◆ **The task**
Retype only what runs from the line with "The height and" through the end of the entries, exactly and in full, but omit any picture you find.
──────────
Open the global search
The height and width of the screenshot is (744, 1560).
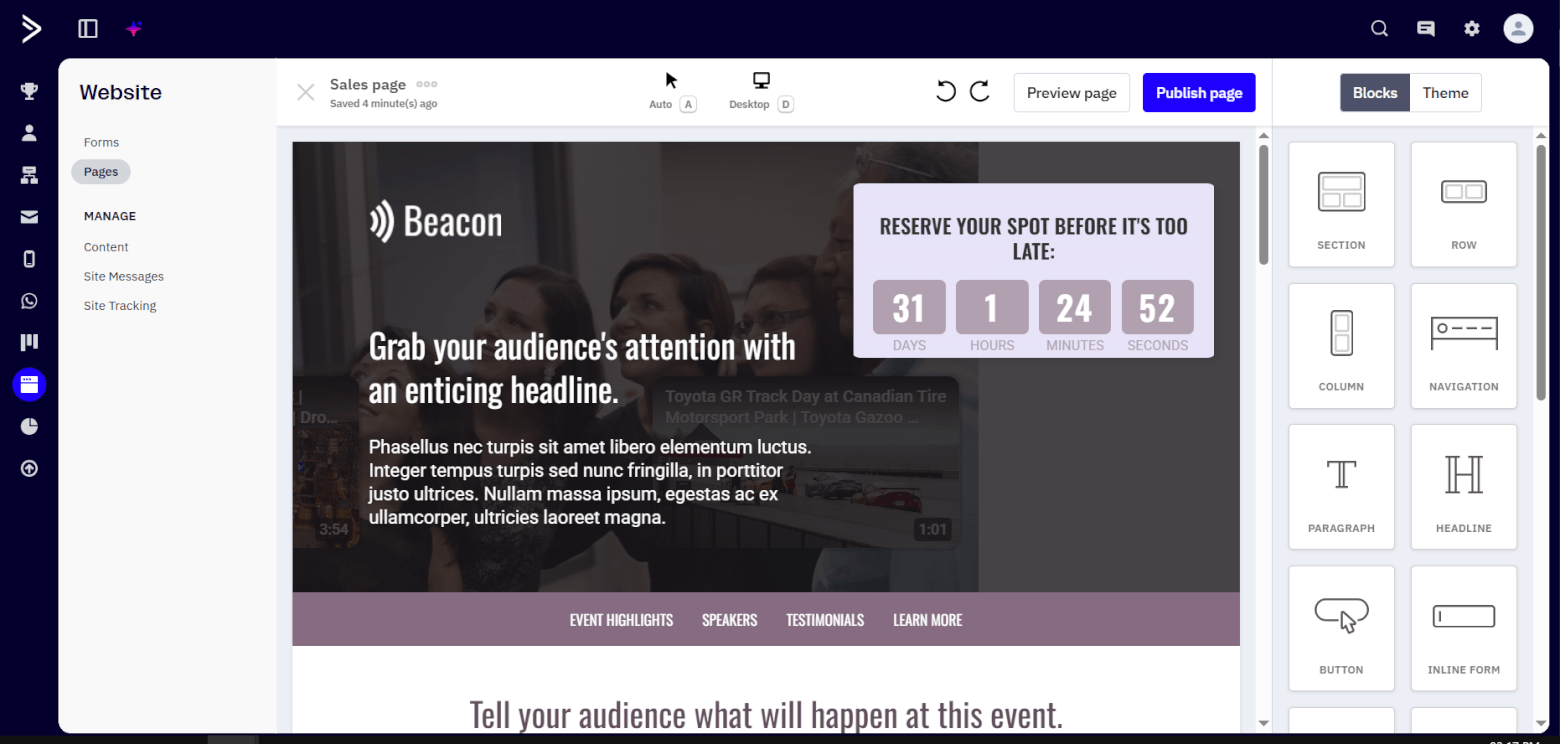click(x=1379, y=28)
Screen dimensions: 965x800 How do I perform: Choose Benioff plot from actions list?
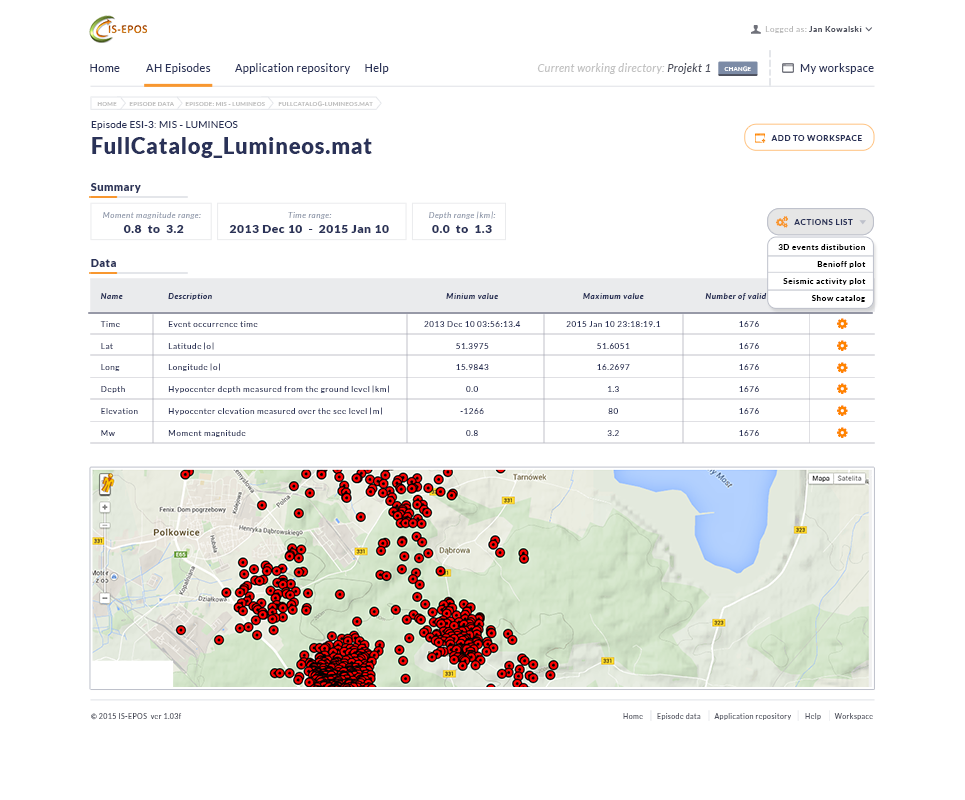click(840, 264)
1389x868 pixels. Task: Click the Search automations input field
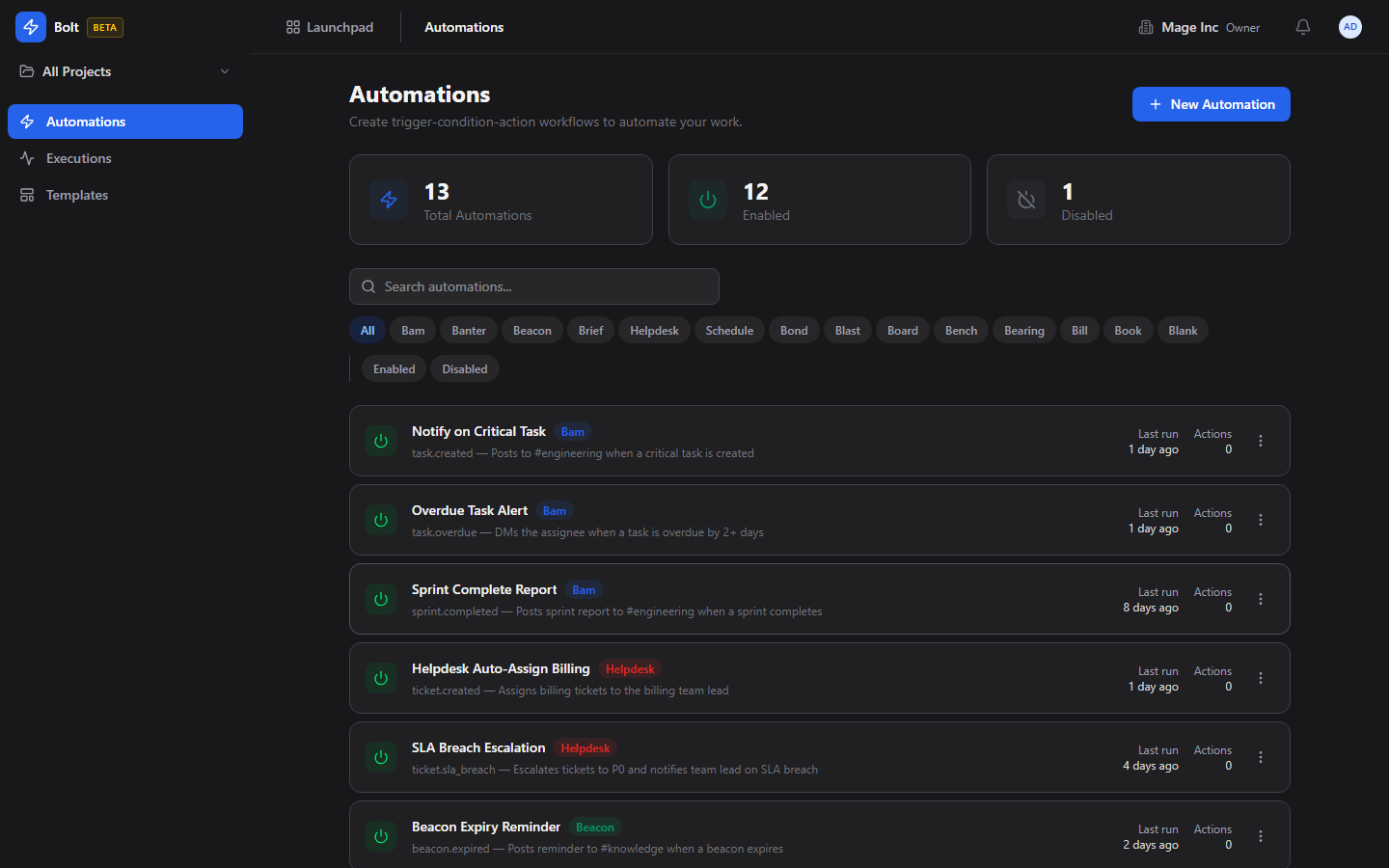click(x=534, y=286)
──────────
◆ **Written response**
The height and width of the screenshot is (744, 1560).
click(x=1379, y=28)
Screen dimensions: 965x800 How do I perform: Choose Benioff plot from actions list?
click(840, 264)
1389x868 pixels. Task: Click the Search automations input field
click(x=534, y=286)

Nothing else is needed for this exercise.